Floating-Point Audio Library Extension

chipaudette

Well-known member
Hi All,

Because I find it so much easier to code algorithms using floating-point operations (vs fixed-point), and because the Teensy 3.6 is so dang fast with floating-point math, I've extended the Teensy Audio Library to enable floating-point operations.

I tried to follow the structure and conventions of the Teensy Audio Library as my understanding allowed. But, as we know, the assumption of Int16 data is deeply entwined with the foundational structures of the Teensy Audio Library. But, through adding parallel classes and through inheritance, I was able to make floating-point objects that play nicely within the Teensy Audio Library world.

LibraryExtension.png

For more info, you can see my post here: http://openaudio.blogspot.com/2016/12/extending-teensy-audio-library-for.html.

My github repo for this library is here: https://github.com/chipaudette/OpenAudio_ArduinoLibrary

My next steps are to continue to add processing blocks. Right now, besides all of the new code that handles all the plumbing, the only audio processing block in the library is a simple gain block. I've got a block that does dynamic range compression almost complete. Then I'll do a filtering block, followed by moving to frequency domain methods.

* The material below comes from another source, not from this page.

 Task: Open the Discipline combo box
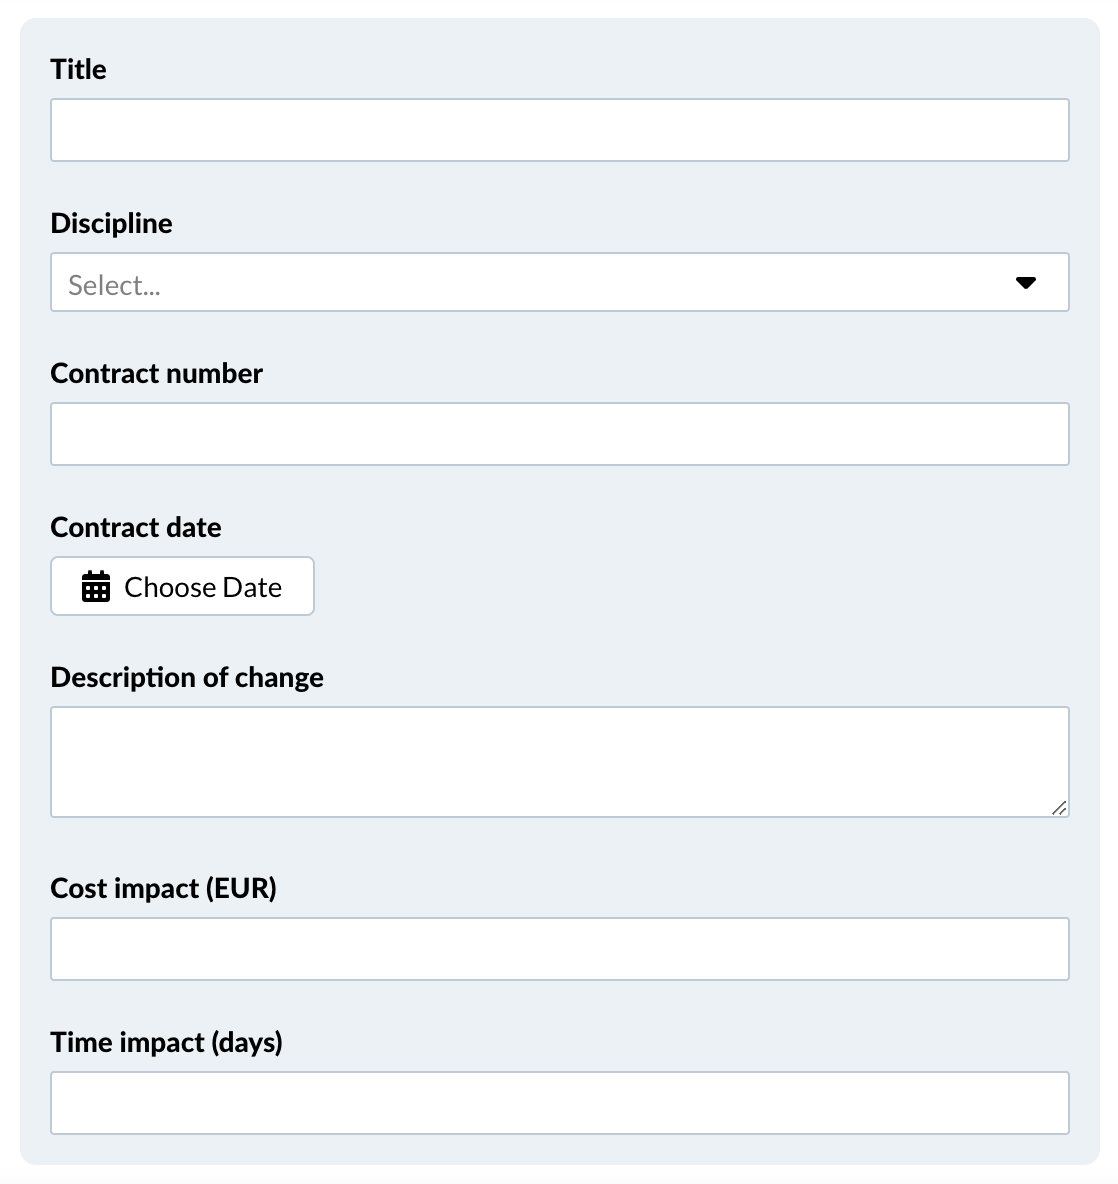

I'd very much appreciate any comments or feedback as to how I could improve or refine my approach for enabling floating-point processing on top of the Teensy Audio Library structure. I'd love to make it better!

Chip
 
Chip, that´s a brilliant idea! There are several things that were impossible to do in fixed point, but are now doable in floating point, so it´s a logic development. I will try your lib in the next days.

I would really like to offer to contribute, but my programming skills are not very bright when it comes to the implementation of those modules for the audio lib . . . however this will probably be a longer lasting effort. So maybe in the course of the project I can contribute small snippets of code to the floating point lib.

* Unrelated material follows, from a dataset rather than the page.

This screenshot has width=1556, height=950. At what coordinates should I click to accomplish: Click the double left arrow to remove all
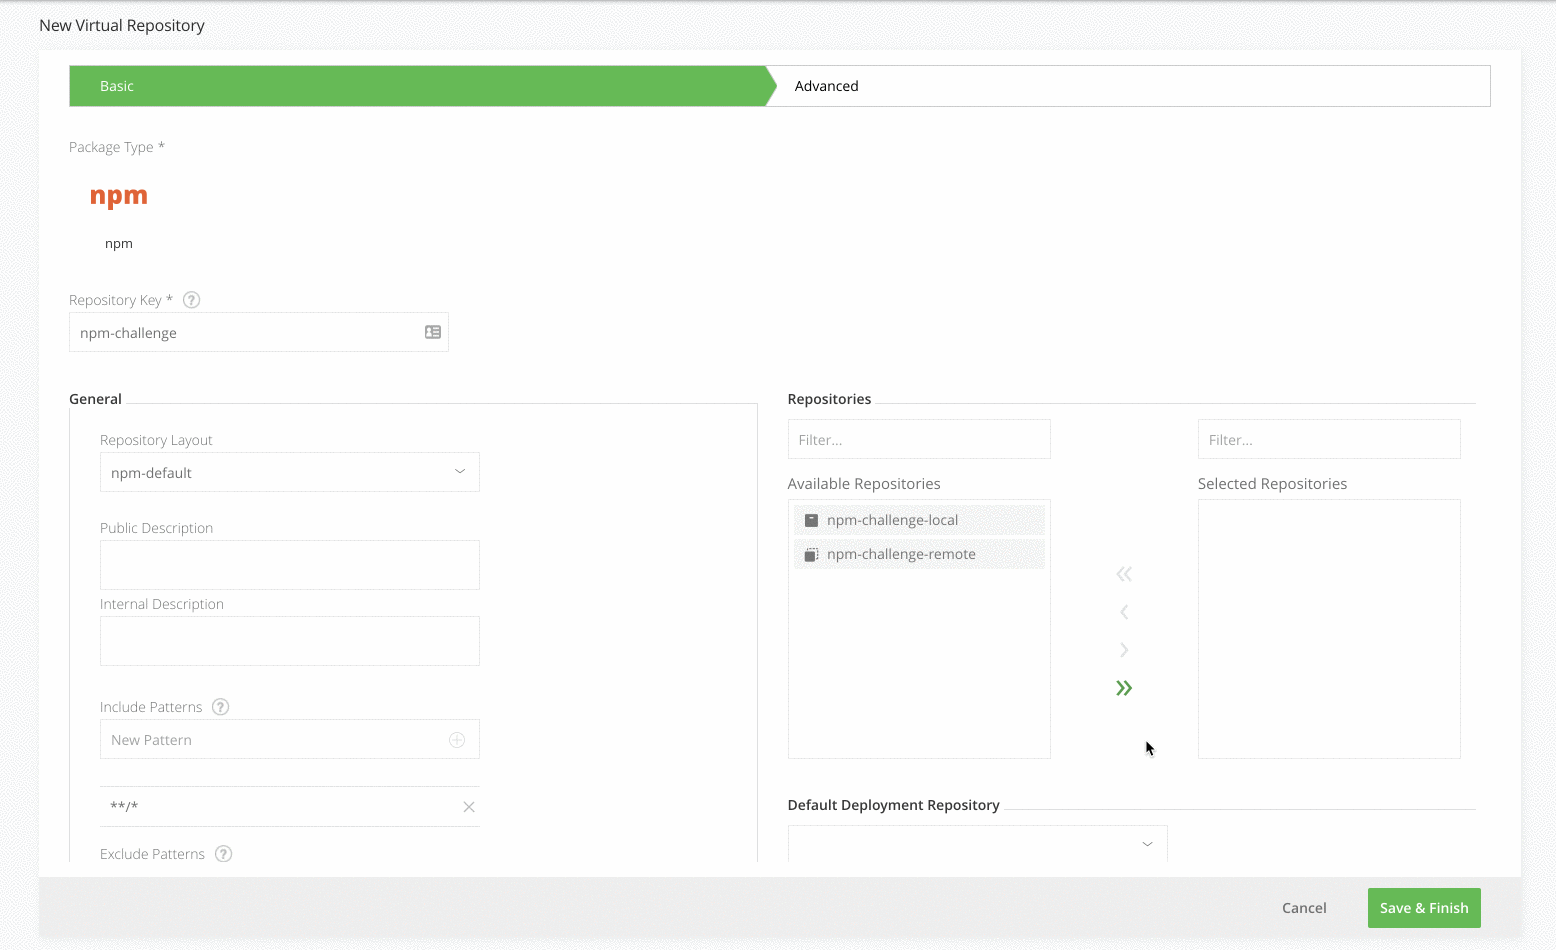(x=1124, y=574)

It would be very good, especially at this early point of the development, to find a way to implement and use the new CMSIS DSP lib version. For example, the old FFT functions should not be used anymore because of precision issues and they are slower than the new implementations.

Keep on the good work!
 
Yes, the idea is fine, - did you measure the CPU-usage witrh more functions, like a mixer, FFT or peak ?
What are your plans ? Do you want to re-write the whole library ?
How fast is the conversion int16<->float ?
 
It would be very good, especially at this early point of the development, to find a way to implement and use the new CMSIS DSP lib version. For example, the old FFT functions should not be used anymore because of precision issues and they are slower than the new implementations.

My goal right now is to not modify the Teensy Audio Library in any way, if I can. I just want to add / overload classes and methods. Can the new CMSIS be added without modifying the Teensy Audio Library to remove the existing CMSIS library?
 
Yes, the idea is fine, - did you measure the CPU-usage witrh more functions, like a mixer, FFT or peak ?

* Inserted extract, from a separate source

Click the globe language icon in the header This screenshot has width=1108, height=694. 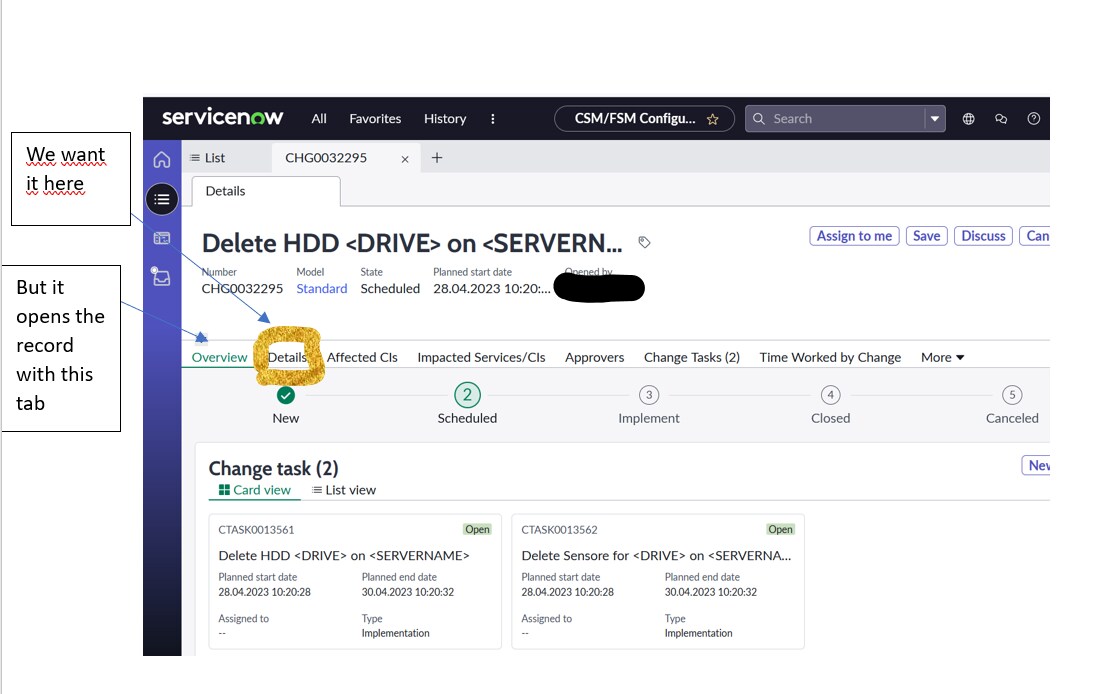pos(968,118)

As the mixer, FFT, and peak are all still Int16 functions, I have not evaluated their impact on the floating-point extensions. As their code is unchanged, I would not expect my code to affect their performance. If I (or someone) ever makes a F32 versioni of these modules, their load will probably be different, though the Teensy 3.6 is so good on floats, I don't expect it to be too

What are your plans ? Do you want to re-write the whole library ?

I'm trying to stay pretty focused on my hearing aid thing, so I do not plan on extending the whole library. The existing library works pretty darned well in Int16, so I'm probably only going to do the functions that I specifically want as operating in F32, such as the IIR/FIR filtering and FFT. After that, we'll see.

How fast is the conversion int16<->float ?

Using the Audio Library self-reporting, it says that the int2float conversion takes < 1%, the gain block takes < 1% and the float2int takes < 1%. Doing all three for two audio channels (ie, stereo) takes 3.2% of CPU.

>>CPU: Usage, Max: int2Float=0, 1 gain=0,0 float2Int1=1, 1 all=3.21, 3.27 Int16 Memory: 6, 6 Float Memory: 0, 2

I've used this same self-reporting while developing my new processing block to do dynamic range compression. Because I need to use the pow() operator on every sample, it's telling me that I'm exceeding 100% cpu due to the one operation. So, while the Teensy 3.6 is fast when you use the DSP acceleration, when there isn't acceleration (such as for the pow() operation), you'll bump into speed limits.

Thankfully the int2float and float2int conversions do not appear to be limiting.

Chip
 
I've used this same self-reporting while developing my new processing block to do dynamic range compression. Because I need to use the pow() operator on every sample, it's telling me that I'm exceeding 100% cpu due to the one operation. So, while the Teensy 3.6 is fast when you use the DSP acceleration, when there isn't acceleration (such as for the pow() operation), you'll bump into speed limits.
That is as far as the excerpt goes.